• **実施する作業**
A - 抽出テキストについて、次の問いに答えてください。
(i) 好きな人へのプレゼントを選んでいたのは、いつのことか。
(ii) この冬、僕は最終的に何をしたか。
(iii) 「もういい加減やめなさい」と忠告したのは誰か。
B - 抽出テキストの最後の文に続けて、その先の文章を書いてください。

• **抽出テキスト**
----------------------------------------

街の空気に絆されて、飾り立てられた街の雑踏の中で、好きな人へのプレゼントを選んでいたのは、つい1,2年前のことだ。選んだけれど、結局は渡せなかったプレゼントもあった。 そして、いつでも僕のプレゼントは相手の困惑を招き、終ぞその効果を発揮することはなかった。
この冬、僕は最終的に自分の恋心の息の根を止めた。
誰かを愛すれば、どうしても見返りを求めてしまう。だが、僕の気持ちを知ったとき、どんな相手も身を翻した。望んでも望んでも、僕が好きになった相手が僕を好きになることはなかった。 僕にそういう対象として見られていたことが分かると、女性の誰もが困惑した。そういうつもりじゃなければよかったのにと、誰もが心でそう思っていた。 彼女達は困惑の表情を浮かべ、言葉を濁した。そう思われたことは嬉しかったが、それが僕でなければもっとよかったと、僕でなければその気持ちに応えられたのにと、どんな女性も思っているようだった。 そして僕は傷付いていった。人を好きになる度に、僕は傷付いた。傷付くことを恐れるなというのは高みの見物を決め込んでいる人達だった。僕がひとたびそういう人達の中の誰かを好きになれば、その人もまた身を翻した。 誰の目にも、それは全く無駄なエネルギーの浪費だった。精神衛生上好ましくないからもういい加減やめなさいと忠告してくれたのは、僕がかつて好きになった女性だった。
不条理とも必然とも思える循環を経つために、僕は全てを諦めることにした。 恋したり愛したりする心を、奥深くに永遠に封じ込めようと決めたのである。 でも、どんなに頑丈な扉を閉じて鍵をかけたつもりになっても、あるきっかけでそれがまた呼び覚まされ、僕を突き動かすことがないとも限らない。そして、たとえ僕がまた誰かを好きになっても、結果は同じなのは目に見えている。ましてやもう若くはない、かといって経済力があるわけでもなく、他に取り立ててそれ補うような魅力があるわけでもない僕にとって、恋愛の成功率は限りなくゼロに近付いていることは明らかだ。 だとすれば、同じ過ちを繰り返す前に、何もかも諦めてしまうしかない。 それには、他人や状況によってではなく、他ならぬ僕自身が僕の恋愛を殺す必要があったのである。

----------------------------------------

• **提供資料**

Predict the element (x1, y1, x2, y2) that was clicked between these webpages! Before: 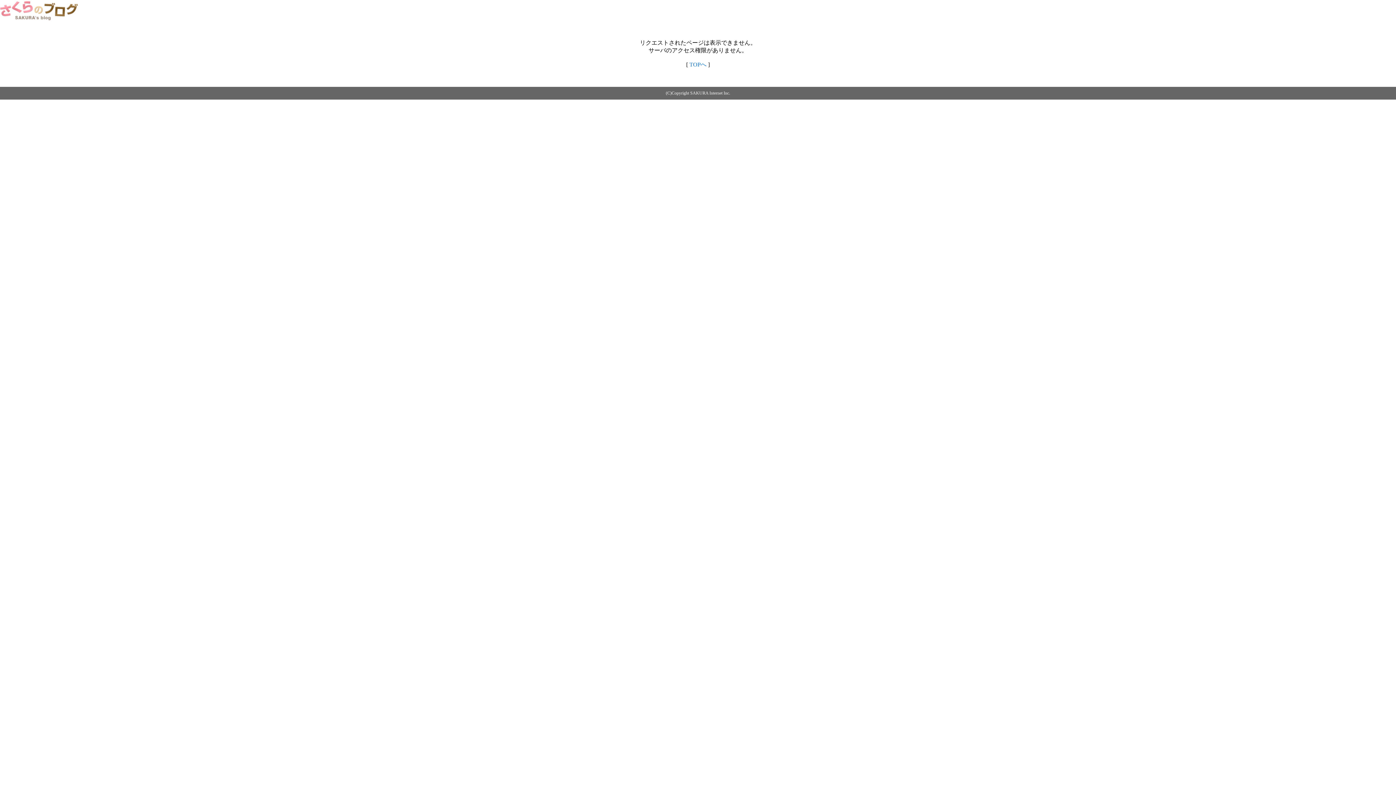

----------------------------------------

• **作業の結果**
A -
(i) つい1,2年前のこと。
(ii) 自分の恋心の息の根を止めた。
(iii) 僕がかつて好きになった女性。

B -
そいつの断末魔の呻きを聞きながら、僕は両手に力を込めた。そいつがぐったりして動かなくなるまで、僕は力を入れ続けた。 哀しかったし、無念だったが、不思議と涙は出てこなかった。むしろ、長きにわたる恋愛という「戦い」から解放された安堵感の方が強かった。自分で思っていたよりもずっと、僕は疲れ切っていた。
勿論、人を愛する喜びを失うことは辛いし、悲しい。僕にとっては苦渋の決断だった。少しでも可能性が残っていればとの思いもある。 けれど、愛なんて、もともとどこにもなかったのだ。そう思えば気が楽だ。 だから僕はもう自分から人を愛するのはやめにしよう。ここまででもう十分僕は戦った。 この聖なる夜に、目の前に横たわるその亡骸を葬るのに相応しい場所が見つかるまで、僕はもう暫くこいつの側にいてやろうと思う。そして、こいつの存在が忘れ去られ、始めからなかったことになってしまうのはあまりに不憫なので、自分の手で土をかけたら、せめて墓標だけでも建ててやるつもりである。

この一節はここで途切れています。